Canadian Prohibition


The United States was not the only nation to experiment with prohibiting the sale of alcohol. Many parts of Canada had introduced prohibition during WWI. The provincial Temperance Acts varied, but in general they closed legal drinking establishments and forbade the sale of alcohol for beverage purposes and its possession and consumption except in a private dwelling; in some provinces native wines were exempt. Alcohol could be purchased through government dispensaries for industrial, scientific, mechanical, artistic, sacramental (religious), and medicinal uses. This was a big difference from the United States, where the laws were much more restrictive. In Canada, alcohol manufacturers (distillers and brewers) who were properly licensed could still sell outside the province.

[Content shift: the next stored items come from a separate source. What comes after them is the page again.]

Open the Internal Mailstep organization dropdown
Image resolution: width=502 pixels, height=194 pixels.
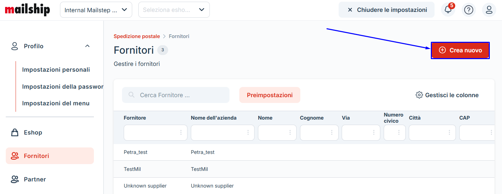pyautogui.click(x=96, y=10)
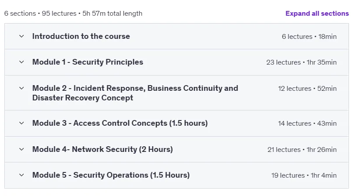Click the 21 lectures 1hr 26min label
Screen dimensions: 352x196
pos(302,149)
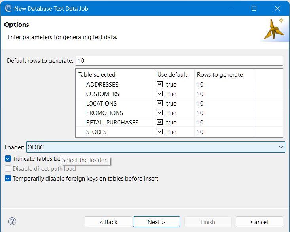Uncheck Use default for ADDRESSES
This screenshot has width=290, height=232.
pos(160,84)
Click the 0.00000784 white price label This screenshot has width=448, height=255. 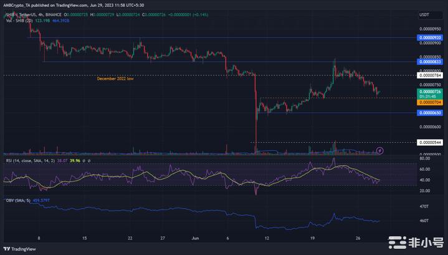[430, 75]
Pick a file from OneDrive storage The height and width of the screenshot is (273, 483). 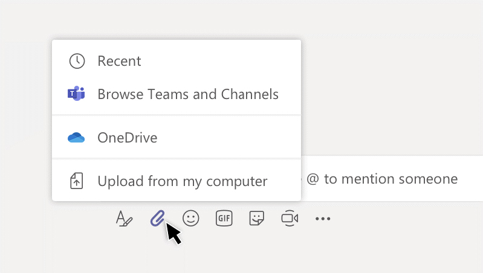point(177,138)
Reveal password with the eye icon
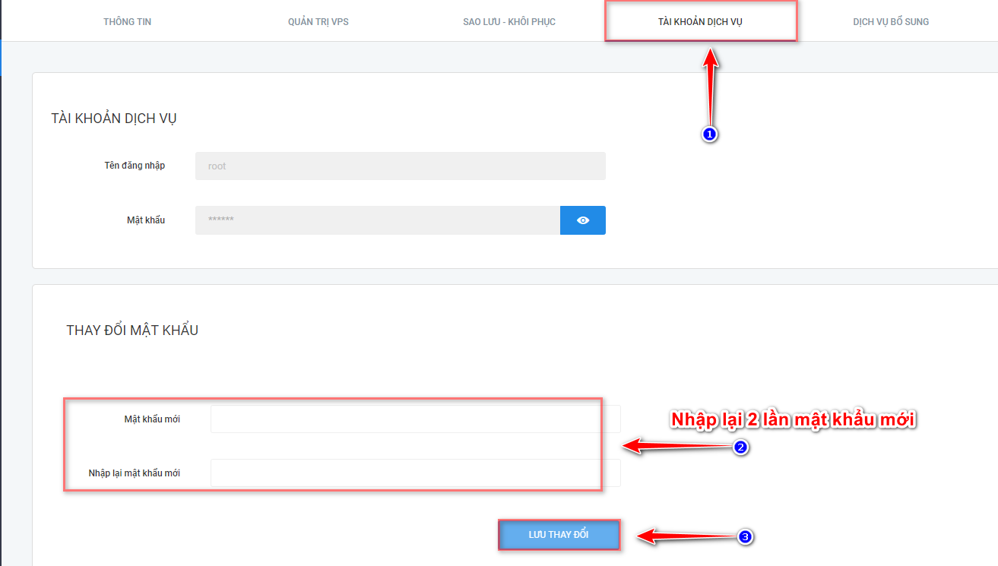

Although enforcement was difficult, drunkenness and associated crimes declined significantly. However, home-brewed "moonshine" took off. Bootlegging (the illegal sale of alcohol as a beverage) rose dramatically, as did the number of unlawful drinking places known as "speakeasies" or "blind pigs". One way to drink legally was to be "ill," for doctors could give prescriptions to be filled at drugstores. Scandalous abuse of this system resulted, with large “epidemics” and long line-ups occurring during the Christmas holiday season.

A dramatic aspect of the prohibition era was “rum running”. The US was under even stricter prohibition than was Canada from 1920 to 1933: the manufacture, sale, and transportation of all beer, wines, and spirits were forbidden there. However, it was completely legal according to Canadian law, to export liquor to the US that was legally produced in or imported into Canada. Smuggling, often accompanied by violence, erupted in border areas and along the coastlines.

Prohibition in Canada was short lived. Québec rejected it as early as 1919 and became known as the "sinkhole" of North America, but tourists flocked to "historic old Québec" and the provincial government saw huge profits from the sale of booze. In 1920 BC voted "wet" and by the following year some alcoholic beverages were legally sold there and in the Yukon through government stores. Manitoba began a system of government sale and control in 1923, followed by Alberta and Saskatchewan in 1924, Newfoundland in 1925, Ontario and New Brunswick in 1927, and Nova Scotia in 1930. Prince Edward Island, finally gave up "the noble experiment" in 1948.